In questo contributo, ci concentriamo prima su parte delle ragioni politiche e culturali che spingono i giovani a votare meno rispetto ad altre fasce di età, per poi ragionare su alcuni strumenti che potrebbero stimolare la partecipazione al voto.
Quanto votano i giovani
La prima domanda da porsi è: davvero i giovani votano meno rispetto al resto della popolazione? Osservando le analisi del voto delle elezioni politiche 2018 ed europee 2019 sembrerebbe di no. Per quanto la percentuale di 18-34enni che non hanno votato sia tendenzialmente più alta, la differenza, soprattutto guardando alle elezioni politiche, di solito più partecipate in generale, non sembra così importante.

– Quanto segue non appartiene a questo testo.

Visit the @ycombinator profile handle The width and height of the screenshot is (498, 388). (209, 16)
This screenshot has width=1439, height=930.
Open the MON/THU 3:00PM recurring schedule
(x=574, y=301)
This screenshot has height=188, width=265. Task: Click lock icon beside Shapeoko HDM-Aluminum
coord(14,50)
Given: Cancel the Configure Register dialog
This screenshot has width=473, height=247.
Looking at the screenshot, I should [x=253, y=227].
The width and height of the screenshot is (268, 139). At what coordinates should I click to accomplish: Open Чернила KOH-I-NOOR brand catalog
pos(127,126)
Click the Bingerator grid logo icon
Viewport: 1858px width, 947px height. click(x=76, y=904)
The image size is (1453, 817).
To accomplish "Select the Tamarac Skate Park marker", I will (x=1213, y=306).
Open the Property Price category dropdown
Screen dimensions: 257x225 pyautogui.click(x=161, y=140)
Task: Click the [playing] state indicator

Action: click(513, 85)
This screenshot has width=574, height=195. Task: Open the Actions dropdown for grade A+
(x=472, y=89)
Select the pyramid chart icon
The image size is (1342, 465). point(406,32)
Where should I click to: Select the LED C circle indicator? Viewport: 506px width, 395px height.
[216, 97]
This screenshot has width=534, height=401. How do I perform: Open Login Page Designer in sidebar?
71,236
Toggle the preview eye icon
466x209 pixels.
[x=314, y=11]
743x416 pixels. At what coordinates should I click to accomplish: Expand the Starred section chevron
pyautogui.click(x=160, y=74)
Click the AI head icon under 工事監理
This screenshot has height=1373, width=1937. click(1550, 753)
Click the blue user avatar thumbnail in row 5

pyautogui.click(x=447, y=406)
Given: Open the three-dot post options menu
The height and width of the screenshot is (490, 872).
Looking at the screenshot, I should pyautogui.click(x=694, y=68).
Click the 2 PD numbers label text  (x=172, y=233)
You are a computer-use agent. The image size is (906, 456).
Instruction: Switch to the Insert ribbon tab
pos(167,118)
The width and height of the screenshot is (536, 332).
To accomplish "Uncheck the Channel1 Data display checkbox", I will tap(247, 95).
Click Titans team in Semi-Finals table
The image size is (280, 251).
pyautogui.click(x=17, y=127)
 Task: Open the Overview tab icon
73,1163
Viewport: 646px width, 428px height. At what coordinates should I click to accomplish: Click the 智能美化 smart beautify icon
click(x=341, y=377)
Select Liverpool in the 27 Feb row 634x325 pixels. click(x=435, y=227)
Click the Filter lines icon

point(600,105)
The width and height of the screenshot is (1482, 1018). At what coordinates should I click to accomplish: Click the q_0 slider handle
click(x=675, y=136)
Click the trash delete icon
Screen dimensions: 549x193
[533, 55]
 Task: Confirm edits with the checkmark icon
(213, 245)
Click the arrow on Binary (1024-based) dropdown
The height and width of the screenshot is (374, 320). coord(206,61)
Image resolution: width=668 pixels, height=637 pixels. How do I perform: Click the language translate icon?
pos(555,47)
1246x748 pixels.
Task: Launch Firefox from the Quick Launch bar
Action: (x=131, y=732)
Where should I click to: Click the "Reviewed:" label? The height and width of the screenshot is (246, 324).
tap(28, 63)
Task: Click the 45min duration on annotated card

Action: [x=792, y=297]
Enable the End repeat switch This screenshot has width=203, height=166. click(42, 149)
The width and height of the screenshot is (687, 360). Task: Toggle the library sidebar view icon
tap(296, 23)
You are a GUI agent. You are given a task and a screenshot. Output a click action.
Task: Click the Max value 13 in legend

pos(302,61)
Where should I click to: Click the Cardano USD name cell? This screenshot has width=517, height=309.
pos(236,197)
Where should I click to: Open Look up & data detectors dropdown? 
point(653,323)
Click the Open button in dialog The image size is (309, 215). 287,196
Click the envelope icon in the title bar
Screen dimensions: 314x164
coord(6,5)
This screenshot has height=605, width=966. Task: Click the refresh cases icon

Va considerato il fatto, però, che la fascia di età 18-34 anni non si può definire a tutti gli effetti quella dei giovani. Se si va a vedere il dato per gli under 25, però, la situazione cambia. Secondo un sondaggio di Demopolis precedente le elezioni politiche del 2018, circa un giovane under 25 su due non si sarebbe recato alle urne. Sembrerebbe quindi vero che i giovani tendono a votare meno del resto della popolazione.
Perché i giovani votano poco
Non è semplice spiegare come mai i giovani si rechino sempre meno alle urne. Il report sulla partecipazione politica dell’Istat mostra qualche dato interessante. Da una parte, sembra confermarsi il maggiore disinteresse da parte dei giovani: il 27 per cento dei 18-19enni e circa un quarto dei 20-24enni non partecipa in alcun modo alla vita politica, né in maniera attiva (partecipando a manifestazioni, seguendo comizi o partecipando alle attività di un partito), né in maniera passiva (informandosi sulle questioni politiche).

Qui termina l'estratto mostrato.